• _Your instructions_: Let the line containing "无锡市宜嘉韵商贸有限公司 (745, 1639)" serve as the first line of the answer and the final line of the entries as its last, with every line between copied exactly.

== Given entries ==

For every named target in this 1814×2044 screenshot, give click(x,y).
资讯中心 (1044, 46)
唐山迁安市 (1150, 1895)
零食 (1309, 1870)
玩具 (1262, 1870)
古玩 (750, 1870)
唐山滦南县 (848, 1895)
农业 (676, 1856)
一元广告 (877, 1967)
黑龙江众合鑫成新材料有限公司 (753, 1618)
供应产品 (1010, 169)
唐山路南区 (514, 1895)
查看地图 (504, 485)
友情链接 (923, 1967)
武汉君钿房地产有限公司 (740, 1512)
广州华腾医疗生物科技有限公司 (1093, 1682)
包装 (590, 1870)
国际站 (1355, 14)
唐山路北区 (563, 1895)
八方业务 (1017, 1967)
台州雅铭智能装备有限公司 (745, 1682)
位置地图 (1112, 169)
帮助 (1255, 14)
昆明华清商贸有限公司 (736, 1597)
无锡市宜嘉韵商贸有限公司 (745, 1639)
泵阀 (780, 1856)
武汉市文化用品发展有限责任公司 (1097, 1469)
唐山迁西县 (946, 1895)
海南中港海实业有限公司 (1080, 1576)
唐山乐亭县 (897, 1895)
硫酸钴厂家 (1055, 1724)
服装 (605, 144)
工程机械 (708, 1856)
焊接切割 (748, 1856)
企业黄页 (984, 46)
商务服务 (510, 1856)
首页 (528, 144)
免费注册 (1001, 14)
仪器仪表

===

• _Exercise answer_:
无锡市宜嘉韵商贸有限公司 (745, 1639)
泵阀 (780, 1856)
武汉市文化用品发展有限责任公司 (1097, 1469)
唐山迁西县 (946, 1895)
海南中港海实业有限公司 (1080, 1576)
唐山乐亭县 (897, 1895)
硫酸钴厂家 (1055, 1724)
服装 (605, 144)
工程机械 (708, 1856)
焊接切割 (748, 1856)
企业黄页 (984, 46)
商务服务 (510, 1856)
首页 (528, 144)
免费注册 (1001, 14)
仪器仪表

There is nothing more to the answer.